Ian and Judith’s journey to Australia began with his research for a book on Shakespeare.
“In the early 1990s I wrote a book, Shakespeare: The Evidence, trying to determine exactly who William Shakespeare was,” he says.
“One surprising finding from my research was that Shakespeare had been a closet Catholic, a key ingredient to why he remains such a mystery.
“When the book was published, I was invited to talk about it at the Sydney Writers’ Festival. This led to Judith and I making our first-ever visit to Australia, an experience that simply blew us away.
“We fell in love with the whole Australian scene – the outdoor way of life, the egalitarian attitudes, the sunny climate and, not least, the cuisine, which we regard as one of the world’s best-kept secrets.
“At that time both our sets of parents were already dead, and our only tie was our two sons, who were already in their late 20s.”
The couple’s youngest son Noel has since emigrated to Australia and now resides in Sydney with his family, and Ian says it is “probably only a matter of time” until their elder son Adrian follows.
With the Shroud currently on display, Ian describes his own up-close encounters with the Shroud over almost 20 years.
“I have been lucky enough to view the Shroud in close-up, at length, and mostly without protective glass, on three
separate occasions: in 1973, when it was brought out to be filmed for colour television; in 2000, when Turin’s Cardinal Poletto invited me to be part of a team of specialists whom he gathered to discuss the cloth’s future; and in 2002, following some controversial conservation work on the fabric.
“Because of security concerns, visitors to the current showings are not quite as privileged as I was on those occasions. Even so there is always something very, very special about any proximity to the real thing.”
Ian understands that many people struggle to see the Shroud as authentic, while it is merely irrelevant to others.
“If we are realistic, many people with no religious affiliations comfortably accept the results of the carbon dating carried out in 1988. They happily dismiss the Shroud as just a mediaeval fake.
“Likewise large numbers of practising Christians perceive the Shroud as quite unnecessary to their personal deep faith.”
Thirty years on, he says, the fruits of many more historical and other findings have been encapsulated in his latest book The Shroud: The 2000-Year-Old Mystery Solved, recently published by Bantam Press.
“Assuming the Shroud to be genuine, as I can’t help doing, my problem, and I think that of like-minded others, is the sheer wonder that such an extraordinary object should exist at all.
“Dead bodies do not normally leave imprints of themselves. So why has this extraordinary ‘imprint’ phenomenon happened in the case of the one person in history claimed to have broken the bounds of death – Jesus Christ?
“Also why, against all historical odds, has such an ostensibly frail object survived down to our own scientific age, when so many scientific approaches can be applied to it?

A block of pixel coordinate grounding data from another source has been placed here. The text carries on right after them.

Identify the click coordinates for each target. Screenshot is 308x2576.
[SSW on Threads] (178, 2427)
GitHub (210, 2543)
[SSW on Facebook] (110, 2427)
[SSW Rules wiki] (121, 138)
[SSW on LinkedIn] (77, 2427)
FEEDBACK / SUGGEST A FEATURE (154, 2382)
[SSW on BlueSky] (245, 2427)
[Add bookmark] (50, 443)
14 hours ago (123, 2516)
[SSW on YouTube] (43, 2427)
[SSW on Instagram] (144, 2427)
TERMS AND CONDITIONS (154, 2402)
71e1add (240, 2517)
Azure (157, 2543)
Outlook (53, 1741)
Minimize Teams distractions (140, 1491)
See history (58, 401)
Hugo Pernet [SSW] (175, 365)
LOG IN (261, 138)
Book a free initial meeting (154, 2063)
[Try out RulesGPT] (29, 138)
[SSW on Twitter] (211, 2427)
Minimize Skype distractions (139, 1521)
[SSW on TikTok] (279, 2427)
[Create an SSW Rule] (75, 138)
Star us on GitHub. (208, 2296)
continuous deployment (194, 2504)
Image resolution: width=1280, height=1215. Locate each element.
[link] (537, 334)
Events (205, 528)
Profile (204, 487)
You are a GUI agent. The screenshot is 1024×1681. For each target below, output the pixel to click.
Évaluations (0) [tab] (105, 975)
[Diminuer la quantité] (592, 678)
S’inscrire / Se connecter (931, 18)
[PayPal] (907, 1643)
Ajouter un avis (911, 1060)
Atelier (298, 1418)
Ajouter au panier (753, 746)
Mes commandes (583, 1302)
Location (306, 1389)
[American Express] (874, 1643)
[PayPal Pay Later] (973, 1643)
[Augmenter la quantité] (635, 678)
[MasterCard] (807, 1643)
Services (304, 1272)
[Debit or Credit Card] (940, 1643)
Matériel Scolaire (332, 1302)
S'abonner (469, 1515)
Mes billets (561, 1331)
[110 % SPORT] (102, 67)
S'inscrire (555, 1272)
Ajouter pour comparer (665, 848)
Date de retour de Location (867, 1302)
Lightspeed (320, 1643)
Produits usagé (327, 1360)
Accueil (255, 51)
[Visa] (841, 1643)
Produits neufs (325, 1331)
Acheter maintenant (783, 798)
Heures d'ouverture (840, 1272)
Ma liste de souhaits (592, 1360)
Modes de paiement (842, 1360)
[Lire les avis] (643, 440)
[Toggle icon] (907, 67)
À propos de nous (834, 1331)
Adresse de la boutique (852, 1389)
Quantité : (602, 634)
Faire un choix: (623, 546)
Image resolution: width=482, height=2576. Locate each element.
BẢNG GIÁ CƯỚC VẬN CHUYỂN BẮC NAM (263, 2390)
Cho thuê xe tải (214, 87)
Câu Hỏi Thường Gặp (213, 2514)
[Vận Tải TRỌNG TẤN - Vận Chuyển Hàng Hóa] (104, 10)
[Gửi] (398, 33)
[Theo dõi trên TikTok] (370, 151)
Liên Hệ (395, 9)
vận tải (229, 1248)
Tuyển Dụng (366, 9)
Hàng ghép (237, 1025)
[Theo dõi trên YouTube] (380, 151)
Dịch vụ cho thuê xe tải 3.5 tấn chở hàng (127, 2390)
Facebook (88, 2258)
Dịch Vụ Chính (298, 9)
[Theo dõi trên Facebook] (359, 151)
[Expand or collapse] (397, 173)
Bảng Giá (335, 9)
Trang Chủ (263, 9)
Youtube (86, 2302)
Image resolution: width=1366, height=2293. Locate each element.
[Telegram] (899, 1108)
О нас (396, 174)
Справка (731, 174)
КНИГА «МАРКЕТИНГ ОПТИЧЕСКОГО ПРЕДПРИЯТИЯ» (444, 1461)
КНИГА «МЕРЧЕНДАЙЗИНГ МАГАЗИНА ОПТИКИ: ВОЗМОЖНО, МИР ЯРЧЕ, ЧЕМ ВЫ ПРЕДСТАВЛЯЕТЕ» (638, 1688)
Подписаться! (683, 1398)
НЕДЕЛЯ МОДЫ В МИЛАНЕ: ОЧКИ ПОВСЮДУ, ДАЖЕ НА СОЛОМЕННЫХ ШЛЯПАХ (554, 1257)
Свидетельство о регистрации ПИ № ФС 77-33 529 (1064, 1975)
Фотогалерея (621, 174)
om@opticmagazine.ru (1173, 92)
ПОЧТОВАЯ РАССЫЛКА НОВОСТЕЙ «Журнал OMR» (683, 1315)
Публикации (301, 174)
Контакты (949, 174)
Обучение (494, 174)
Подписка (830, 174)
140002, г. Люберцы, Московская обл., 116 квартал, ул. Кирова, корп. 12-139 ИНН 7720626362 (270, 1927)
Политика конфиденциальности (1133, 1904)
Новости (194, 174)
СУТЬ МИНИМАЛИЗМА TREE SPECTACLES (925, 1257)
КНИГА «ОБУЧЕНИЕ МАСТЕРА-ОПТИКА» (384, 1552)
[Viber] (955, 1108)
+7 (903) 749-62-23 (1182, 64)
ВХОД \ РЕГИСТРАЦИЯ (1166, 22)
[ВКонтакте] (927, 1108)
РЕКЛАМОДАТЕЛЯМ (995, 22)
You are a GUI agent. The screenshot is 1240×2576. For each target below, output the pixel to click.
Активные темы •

“Just to consider the list of applicable disciplines – photography, forensic medicine, anatomy, chemistry, physics, microbiology, pollen analysis, textile analysis, archaeology, art history, to name but a few – is mind-blowing in itself.”
Ian’s interest in art exists beyond his professional life.
“I have a very long-standing enthusiasm for figurative art – the very touchstone that led to my interest in the Shroud,” he says.
“While at university I was able spare-time to use the Ruskin School of Art, and ever since I have intermittently practised life drawing and painting whenever time has allowed.
“Here in Australia the mysterious Bradshaw figurative art of the Kimberley, thought to date from the Ice Age, has fascinated me nearly as profoundly as the Shroud’s image, and I wrote somewhat controversially on this four years ago.
“With Judith, I also enjoy exploring Australia’s so abundant natural world, and keeping pace with a home menagerie that currently includes one cocker spaniel, two cats, three laying hens, tropical fish, and Judith’s specialty, an ever more prolific colony of lovebirds!”